Por otro lado, la voz del otro olimareño Braulio López demoró en entrar en calor pero logró redimirse para Pa'l que se va. Asimismo, la percusión de Albana Barrocas en ese tema fue inaudible. Por su parte, Pepe Guerra tuvo que leer todas las letras que interpretó en la noche, cosa que dio un toque de desprolijidad al evento. El recitado de Guitarra negra, por Julio Calcagno y Muyala, comenzó bien pero trastabilló cuando los intérpretes debían recitar al mismo tiempo. La versión de A José Artigas de Juan Campodónico, Luciano Supervielle y Gabriel Casacuberta era prometedora, pero la voz de Campodónico no pudo llegar a las notas de Zitarrosa. El sonido rebotaba en las plateas traseras y creaba eco. Y quedó también el final con Candombe del olvido, que en lugar de emocionar fue -precisamente- olvidable: un coro dispar con participantes que desafinaron y, una vez más, olvidaron la letra (el mayor infractor en este caso, Washington Carrasco).

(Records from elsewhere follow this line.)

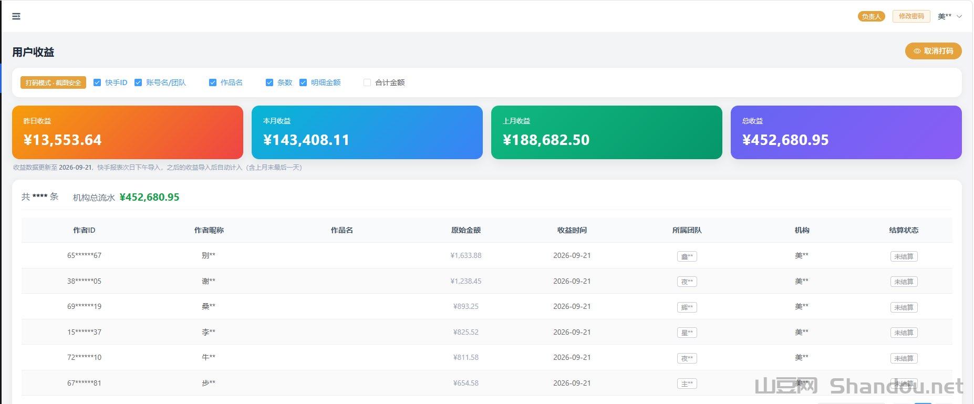Click the 打码模式·截图安全 orange tag

coord(53,82)
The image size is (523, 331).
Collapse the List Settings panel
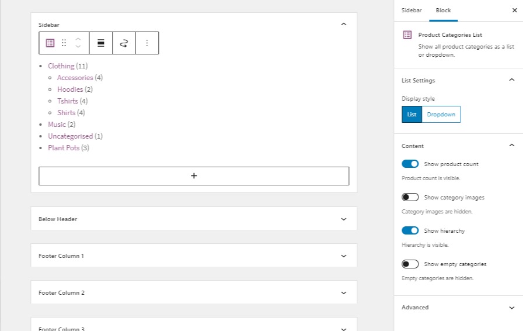tap(511, 80)
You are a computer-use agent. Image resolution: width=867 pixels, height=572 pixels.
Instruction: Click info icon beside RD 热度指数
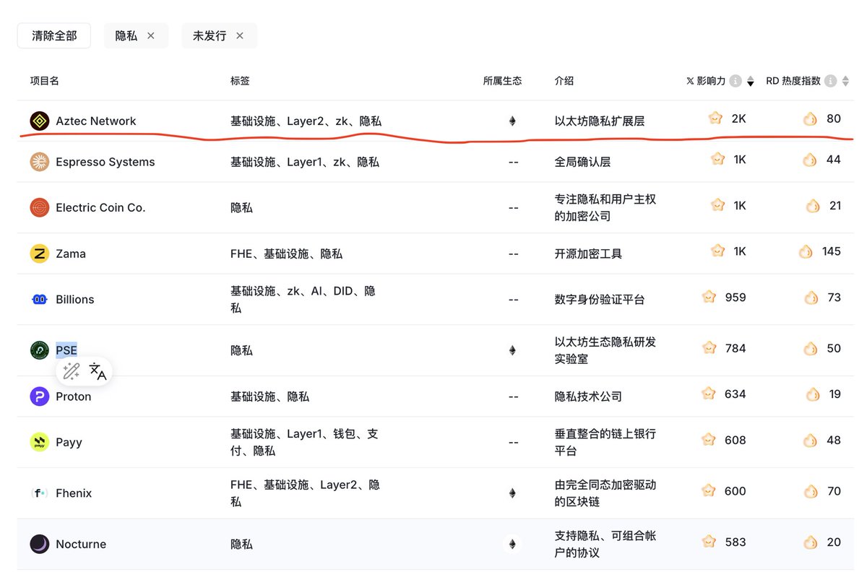831,81
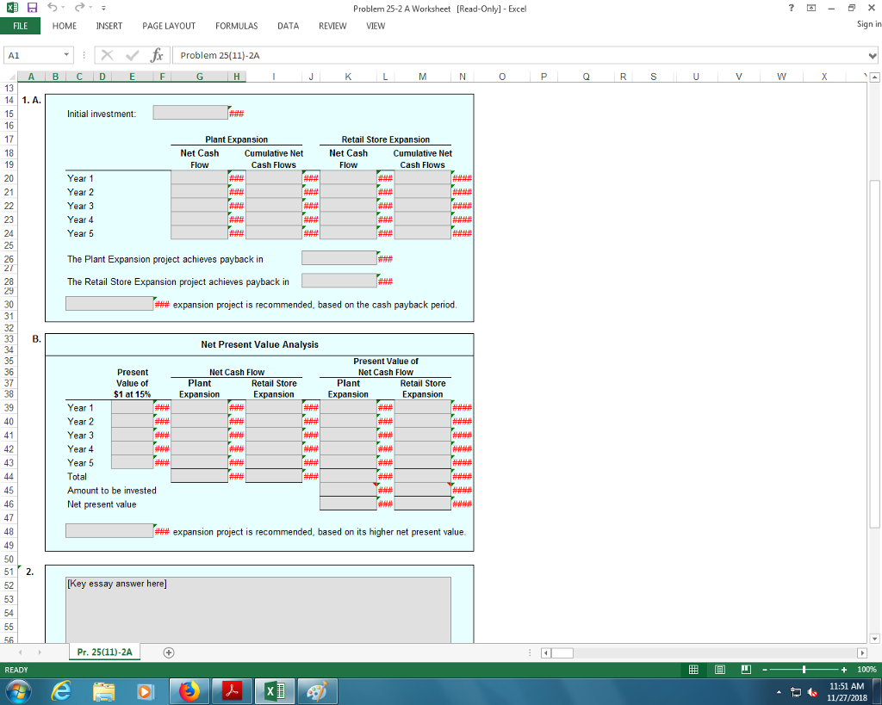Open Excel Help with the question mark icon
The height and width of the screenshot is (705, 882).
[x=791, y=8]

Zitarrosa 80 fue una oportunidad desaprovechada que se apoyó demasiado en los nombres y en el poder intrínseco de sus canciones, pero que desatendió su presentación y la prolijidad que requiere una producción tan ambiciosa, en un escenario como el Estadio Centenario, y con entradas cuyo valor impone exigir más. Incluso pecó por no recurrir al mismo Zitarrosa hasta el final: el legendario homenajeado no apareció en las pantallas gigantes salvo en el principio y al final del evento.

A pesar de contar con excelentes músicos e interpretaciones, las fallas tiñen ahora el recuerdo. Tal vez con el tiempo, la memoria elija quedarse con la emoción.